— Start of Text —

As shown in FIG. 5, an upper surface of a portion overlapping with one of end sections 26a in the pressure chamber longitudinal direction, of a portion overlapping with the pressure chamber 26 of the insulating film 30, has a thin-walled portion 30a formed therein, by etching. The previously described one of the end sections 26a is the end section 26a more to the central side of the head unit 16 than a center of this pressure chamber 26 is in the scanning direction, and is a left end section of the pressure chamber 26 in FIG. 5. In FIG. 5, the thin-walled portion 30a extends from a region overlapping with the end section 26a of the pressure chamber 26, across a left side edge of the pressure chamber 26, and further leftwards. That is, a left end of the thin-walled portion 30a is closer to a left end of the channel substrate 21 than a left end of the pressure chamber 26 is. Note that as shown in FIG. 4, a width Wx in the pressure chamber transverse direction of the thin-walled portion 30a is smaller than a width W of the pressure chamber.

As shown in FIGS. 5 and 6, other portions of the insulating film 30, that is, portions of the insulating film 30 that overlaps with a central portion, a right end portion, and a front end portion and rear end portion which are end portions in the pressure chamber transverse direction, of the pressure chamber 26, do not have the thin-walled portion 30a formed therein. Particularly, the portions overlapping with the end portions in the pressure chamber transverse direction, of the insulating film 30 do not have the thin-walled portion 30a formed therein. In other words, a thickness tx of the thin-walled portion 30a is thinner than a thickness t of the other portions of the insulating film 30 including portions overlapping with the end portions in the pressure chamber transverse direction.

<Piezoelectric Element>

The plurality of piezoelectric elements 31 are respectively disposed at positions overlapping with the plurality of pressure chambers 26, of an upper surface of the insulating film 30. Each of the piezoelectric elements 31 provides jetting energy to ink in the pressure chamber 26, and jets the ink from the nozzle 24.

As shown in FIGS. 3 to 6, each of the piezoelectric elements 31 includes: a lower electrode 32 disposed on the insulating film 30; a piezoelectric film 33 disposed on the lower electrode 32; and an upper electrode 34 disposed on the piezoelectric film 33.

— End of Text —
— Start of Information shown —

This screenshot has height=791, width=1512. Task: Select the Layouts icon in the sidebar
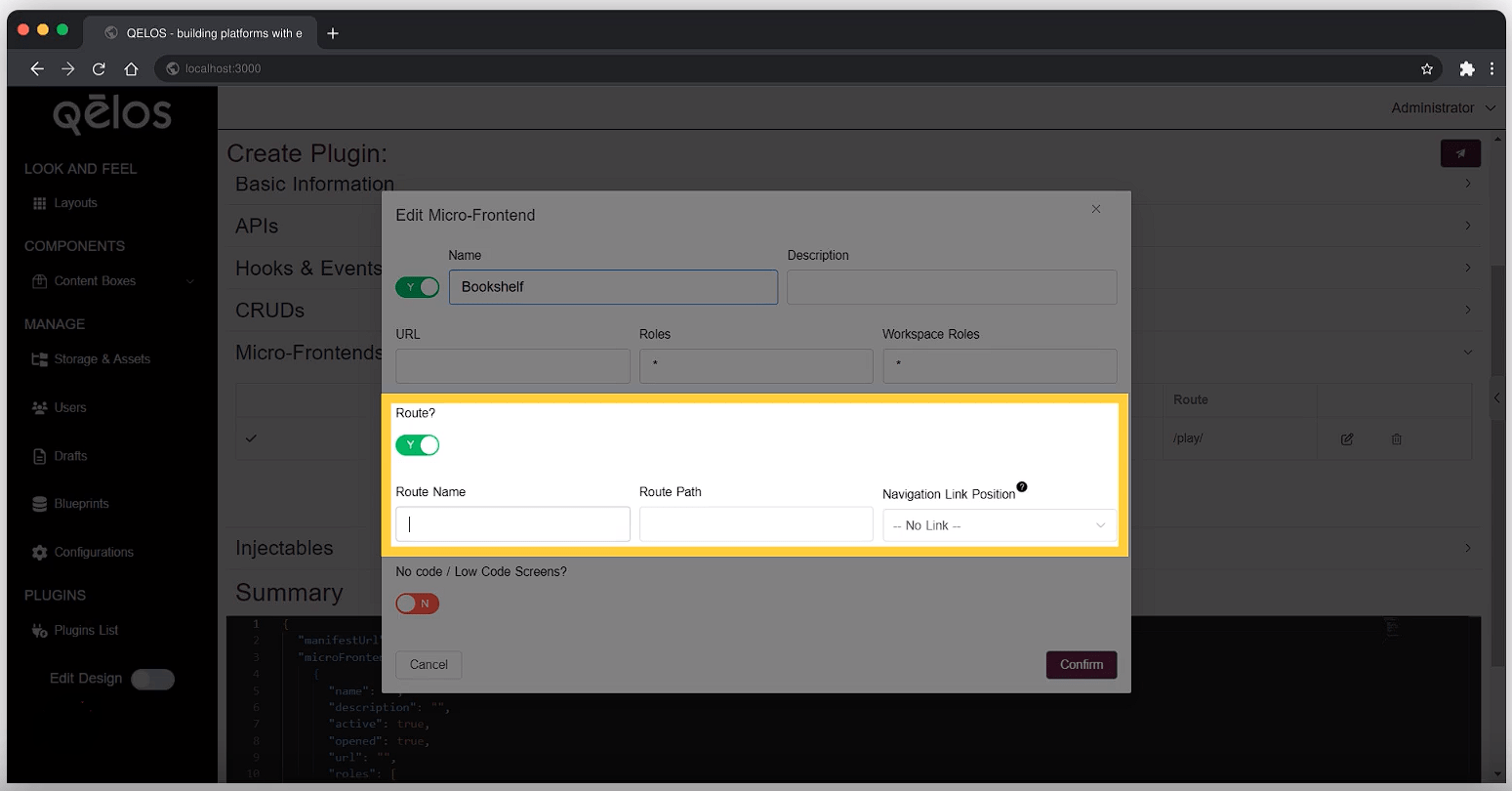coord(41,203)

— End of Information shown —

### Directions
1. Check (a), (b), and (c) against the inkjet head passage. For each, answer yes or no and quote the deciding words. (a) The width Wx of the thin-walled portion 30a is larger than the width W of the pressure chamber. (b) The thin-walled portion 30a is formed by etching. (c) The piezoelectric film 33 sits between the lower electrode 32 and the upper electrode 34.
2. Carry the inkjet head passage forward from its final sentence, in the same technical style.

### Results in order
1.
(a) No: "a width Wx in the pressure chamber transverse direction of the thin-walled portion 30a is smaller than a width W of the pressure chamber."
(b) Yes: "has a thin-walled portion 30a formed therein, by etching."
(c) Yes: "a piezoelectric film 33 disposed on the lower electrode 32; and an upper electrode 34 disposed on the piezoelectric film 33."

2.
The lower electrode 32 is disposed in a region overlapping with the pressure chamber 26, of the upper surface of the insulating film 30. A drive signal is supplied individually from a later-mentioned driver IC 51, via the individual wiring line 41, to the lower electrode 32. That is, the lower electrode 32 is a so-called individual electrode provided individually to each pressure chamber 26. The lower electrode 32 has a wide section 32a and a narrow section 32b.

The wide section 32a has a rectangular shape long in the pressure chamber longitudinal direction. The wide section 32a is disposed overlap with the central portion of the pressure chamber 26. Note that a width Wa in the pressure chamber transverse direction of the wide section 32a is smaller than the width W of the pressure chamber 26.

The narrow section 32b is disposed in a region overlapping with the previously described one of the end portions 26a in the longitudinal direction of the pressure chamber 26, and is connected to the wide section 32a. Moreover, a width Wb in the pressure chamber transverse direction of the narrow section 32b is smaller than the width Wa of the wide section 32a. In the pressure chamber 26 of FIG. 5, the narrow section 32b extends leftwards from a left end section of the wide section 32a and crosses the left edge of the pressure chamber 26 to extend as far as a region between the two pressure chamber columns 28.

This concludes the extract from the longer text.